Even the fabled RG-31 Nyalas have had their share of problems and, at one stage, more than a quarter of the fleet was in the shop with maintenance problems.
On top of this, we know from diverse sources that the Army is having trouble recruiting and keeping trained vehicle mechanics. As a result, field repair facilities are constantly stretched, with units suffering backlogs and excessive delays in getting their vehicles serviced and repaired. One could say, here that this is an Army problem except that, if you talk to major civilian fleet servicing operations in the UK, they will also tell you they have considerable difficulties recruiting and keeping staff.
As to the machine guns, there have also been serviceability problems here, in part due to the heavier rate of use than was originally anticipated.

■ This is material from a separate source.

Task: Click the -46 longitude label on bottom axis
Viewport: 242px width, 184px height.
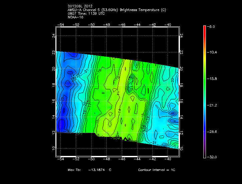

When it comes to radio equipment, we are talking Bowman here – something of a procurement disaster, although there are other factors. Part of the problem is the speed of technological development and the continually changing demands on such equipment, with the result that, throughout its development, the Bowman project has been plagued with constantly changing specifications.
This is not to say that the MoD is not incompetent, or that there is no underfunding, although it would be hard to sustain a claim that Bowman has been kept short of cash. The project is grossly over-spent. What it does say is that there is often more to an issue than can be explained by a few simple buzz-words. The reality is often much more complex, and the solutions equally so.
Cue, therefore, the second letter, this one from Dan Lewis, Research Director of the Economic Research Council in London. He writes:
It's just not enough to say we need to spend more on defence. We have to get value for money, too. This won't happen until the MoD scraps the civil service's indifference to the costs of procurement in the face of political-industrial pressures. Otherwise, Britain will continue to obtain the wrong equipment, at inflated prices and a terrible cost in service lives.This was more or less one of the points that Ian Liddell-Grainger, the Tory MP for Bridgwater, tried to make in a Westminster Hall debate last Tuesday, picking up on the upgrade programme for the RAF's Nimrod maritime reconnaissance aircraft – heavily delayed and massively over budget.
Liddle-Grainger questioned why the Comet airframe had been retained, an aircraft they stopped flying commercially, he said, "when I was in short trousers". But the minister, Adam Ingram, had an easy answer. The contract was placed in 1996, he said. "That is something for which I do not have responsibility," he noted, then adding for further emphasis, "I am referring to 1996, a date before the present Government came into office."
That points up another major complication – that procurement processes are now so long that, quite often, they transcend the normal electoral cycle. New administrations have to take on commitments agreed by their predecessors, and then make commitments that have to be fulfilled by their successors. Opposition spokesmen are often compromised because, in office, their parties have been involved in the decisions of which they would wish to complain.
All of this makes military procurement one of the most difficult subjects both governments and oppositions have to deal with, and one of the most difficult to follow from outside the loop.
But now for the good news. Although it has been evident for some time, we now learn that the Conservative opposition, under the Boy Cameron, has set its face against tackling any hard-edged defence issues. Its spokesmen have been instructed to concentrate on the "soft" issues like service family housing, medical facilities and the like. We need no longer be troubled with debates and question on matters like procurement. It's all too complicated for the likes of the Boy.